Stirling Concentrating Solar Thermal Power Files for Bankruptcy

Stirling Energy Systems (SES), maker of the SunCatcher concentrated solar thermal power (CSP) technology, has filed for Chapter 7 bankruptcy. SES was slated to supply its 25 kW Suncatcher technology for the 850 MW Calico Concentrated Solar Energy project in California, but project owners K Road Power Holdings decided that 750 MW of the project would use PV instead of Concentrating Solar Power. Following that decision, Pacific Gas & Electric (NYSE: PCG) terminated its power purchase agreement for Calico.

The developer reportedly sought a loan guarantee for the scaled-down 663 MW project but had not yet received one. Tessera previously owned the Calico project and sold that in December.

SES was also going to supply the technology for Tessera’s 709 MW Imperial Valley Solar project, but Tessera sold the project to AES Solar, a joint venture owned by AES Corp. and Riverstone Holdings LLC, in February. AES abandoned the plant after San Diego Gas & Electric terminated its PPA.

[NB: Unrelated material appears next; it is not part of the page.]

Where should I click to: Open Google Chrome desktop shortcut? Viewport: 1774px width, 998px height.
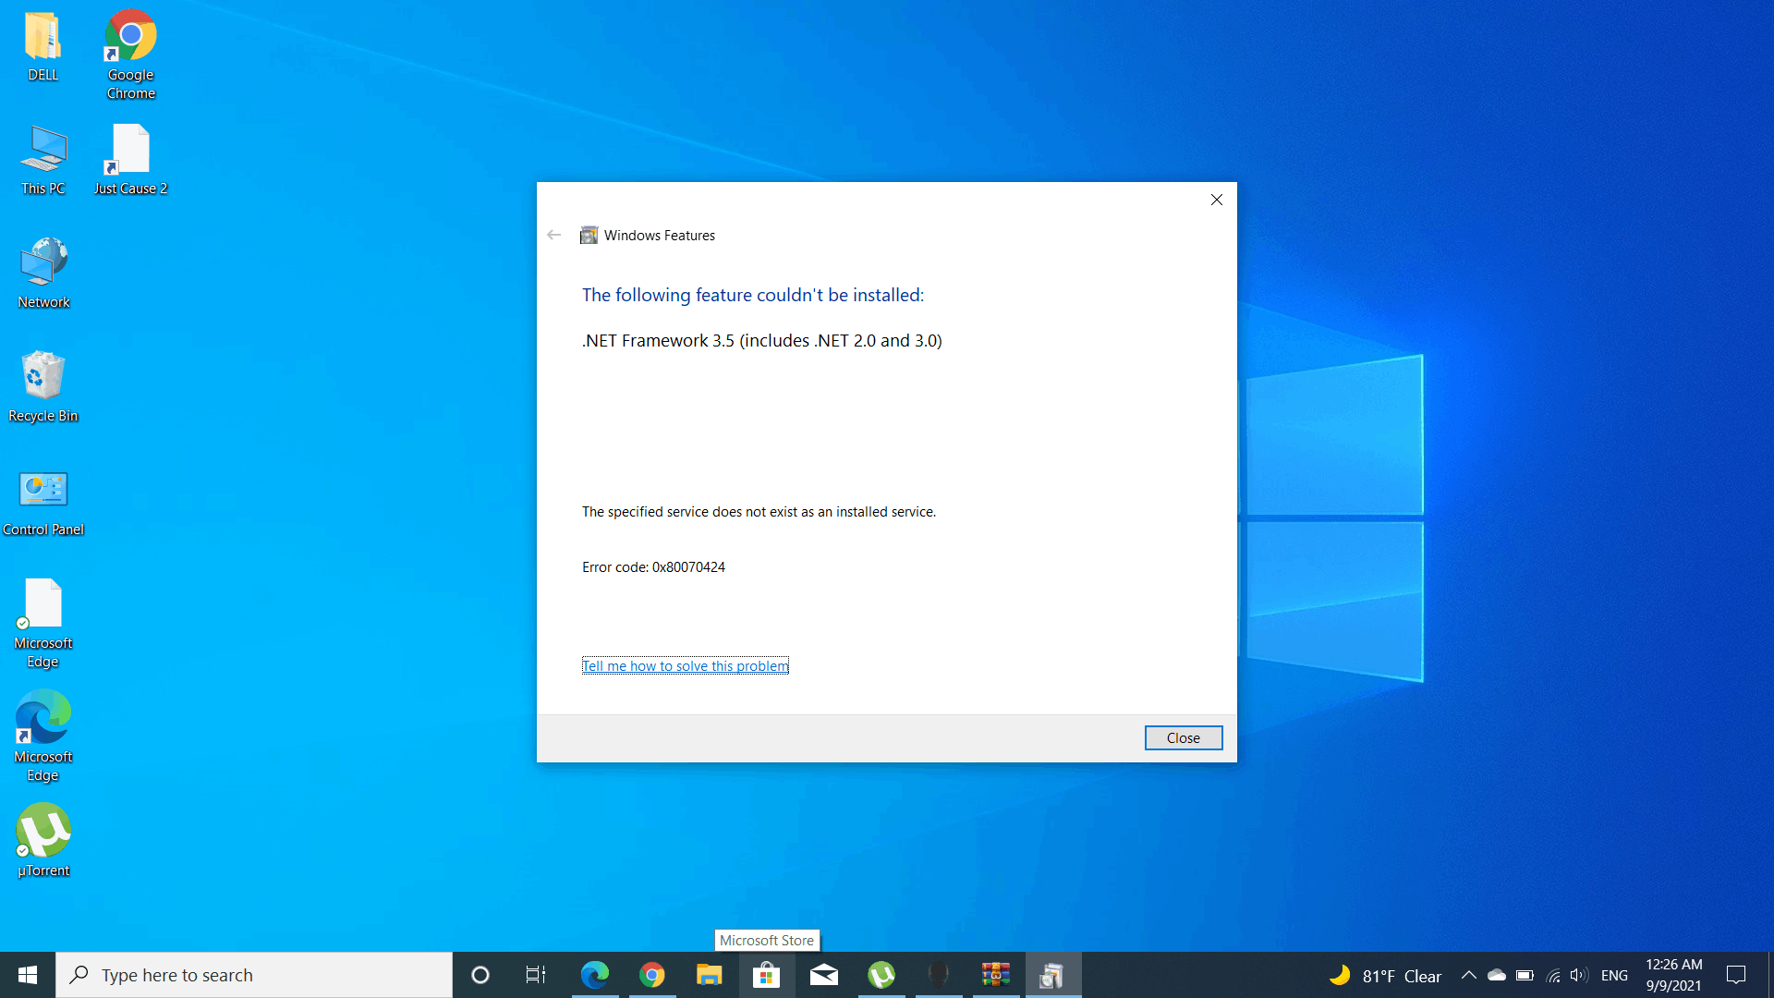[130, 54]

US Renewable Group and Bank of America Merrill Lynch were prepared to provide $344 million in loans to SolarCity, 80% of which would be backed by a $275 million DOE loan guarantee. First Solar (Nasdaq: FSLR) is another casualty. It too can’t make the September 30 deadline to get a loan guarantee for its 550 MW Topaz solar farm in California, and is in talks to sell the project.

DoE did manage to finalize a handful of loan guarantees last week: $737 million for Tonopah Solar’s 110 MW concentrating solar thermal tower project in Nevada; $337 million for 150 MW Mesquite Solar 1 in Arizona; $350 million for Ormat’s (NYSE:ORA) 113 MW geothermal energy plant in Nevada; $105 million for Project LIBERTY, one of the first US commercial-scale cellulosic biomass plants; and $169 million for Granite Reliable Power’s 99 MW wind farm, New Hampshire’s largest.

Democrats and the clean energy industry argue the Republican-led investigation is more about scoring political points than anything else. "This is not about Solyndra, this is not about the loan guarantee program, this is about Republicans going after the president," says Marchant Wentworth, Union of Concerned Scientists.

China "frequently provides both zero-cost financing, occasionally free land and other kinds of incentives and subsidies" to its wind and solar companies, to capture a market which will be worth trillions of dollars," noted Jonathan Silver, executive director of DOE’s loan program, at a September 14 congressional hearing.